Assange never gave up his credo “Let’s make trouble”. He tells me he hoped during the isolation that he could take a little “holiday from WikiLeaks”. But then everything fell asleep somehow; no one was keen to take the helm, which is not surprising when you see the consequences. He says he thinks his isolation was a test run for what would happen if he went to prison after all: WikiLeaks would probably disintegrate slowly.

I think he’s right. Since I have known Assange, I have realised that his organisation only exists because of his immense persistence. He often cheered me up with the sentence “Courage is contagious”. I can confirm this for myself; he has this effect that you feel encouraged to risk more. His insistence on the truth of documented facts has not brought him fame and glory; to the contrary. And yet he has never given up, I have experienced some ups and downs in recent years, I have talked with him and his team in the embassy for hours, sometimes nights, but also argued, laughed, eaten, drunk, sung and trembled.

Three ambassadors were replaced during this time, the fourth one just arrived in London on the day of my visit, and his main task will probably be to get rid of Assange as quickly as possible, with the least possible political damage to Ecuador’s image. The New York Times recently reported that there had been several talks in 2017 between Ecuadorian President Lenín Moreno and the now notorious Paul Manafort. Manafort had travelled to Quito to boost China’s investment in Ecuador. Allegedly, at the meeting with Moreno, there was also talk about Assange, about a deal to extradite Assange to the US in exchange for Ecuador’s debt relief. Assange jokes; wouldn’t it be ironic that the IMF, the International Monetary Fund, of all people, is now deciding on his future fate. He laughs, tormented, in the end the big money always wins. We notice that his persecution by the USA is no longer a secret, everything is open and nothing happens; It is exasperating.

In the end, it is actually four hours that I am there. When I say goodbye, we hug each other tightly, it might be the last time we see each other. Outside I also talk to some supporters who camp in front of the embassy with self-painted banners and lighted candles, they have been holding out for years, which I think is admirable.
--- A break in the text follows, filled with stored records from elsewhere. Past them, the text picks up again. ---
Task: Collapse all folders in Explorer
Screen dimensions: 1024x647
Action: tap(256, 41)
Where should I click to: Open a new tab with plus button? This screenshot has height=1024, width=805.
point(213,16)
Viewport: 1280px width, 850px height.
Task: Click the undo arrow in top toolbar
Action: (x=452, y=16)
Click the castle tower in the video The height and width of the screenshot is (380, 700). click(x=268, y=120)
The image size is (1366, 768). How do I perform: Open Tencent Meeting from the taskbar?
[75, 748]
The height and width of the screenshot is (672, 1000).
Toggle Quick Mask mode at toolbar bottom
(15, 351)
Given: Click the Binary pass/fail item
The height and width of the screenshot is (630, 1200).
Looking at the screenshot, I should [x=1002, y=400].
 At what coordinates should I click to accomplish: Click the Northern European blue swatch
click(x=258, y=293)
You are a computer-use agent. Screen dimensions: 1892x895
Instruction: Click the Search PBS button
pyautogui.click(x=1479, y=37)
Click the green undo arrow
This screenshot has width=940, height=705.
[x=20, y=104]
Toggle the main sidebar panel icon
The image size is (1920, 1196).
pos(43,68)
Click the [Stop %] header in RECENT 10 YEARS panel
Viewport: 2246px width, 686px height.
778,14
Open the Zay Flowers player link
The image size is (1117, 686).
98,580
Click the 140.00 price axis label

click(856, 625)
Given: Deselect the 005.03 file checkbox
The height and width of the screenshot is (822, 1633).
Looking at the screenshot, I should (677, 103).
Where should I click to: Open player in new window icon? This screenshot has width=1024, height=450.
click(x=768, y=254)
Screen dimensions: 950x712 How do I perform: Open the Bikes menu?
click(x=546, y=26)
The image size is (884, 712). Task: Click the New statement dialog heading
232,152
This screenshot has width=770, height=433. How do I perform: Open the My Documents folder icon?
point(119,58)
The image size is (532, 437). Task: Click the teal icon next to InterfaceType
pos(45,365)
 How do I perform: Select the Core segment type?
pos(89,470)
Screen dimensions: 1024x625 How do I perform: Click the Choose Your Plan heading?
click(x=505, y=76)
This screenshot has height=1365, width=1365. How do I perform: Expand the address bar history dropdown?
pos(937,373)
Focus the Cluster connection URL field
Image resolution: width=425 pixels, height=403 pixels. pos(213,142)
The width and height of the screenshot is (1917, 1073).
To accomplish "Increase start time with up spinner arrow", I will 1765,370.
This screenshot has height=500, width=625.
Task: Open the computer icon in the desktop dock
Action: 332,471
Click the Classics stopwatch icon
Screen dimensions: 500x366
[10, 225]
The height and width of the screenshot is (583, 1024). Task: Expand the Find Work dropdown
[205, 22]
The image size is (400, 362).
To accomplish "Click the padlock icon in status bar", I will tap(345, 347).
On December 21, three days after my visit to the embassy, WikiLeaks publishes a shopping list: 16,000 procurement orders from US embassies around the world, including spy equipment. Julian Assange is online again. On the same day, the UN human rights experts of the Working Group on Arbitrary Detention (WGAD) reiterate their 2015 demand that Britain complies with its international obligations and immediately releases the founder of WikiLeaks from the Ecuadorian embassy into freedom. This could be done by guaranteeing him free passage, or at least guarantee that he will not be extradited to the US, after short detention in Britain.

So Assange’s fate is in the hands of the United Kingdom; the UK could easily end this blatant situation, but so far it has refused. Europe is silent about it. What else needs to happen for that to change?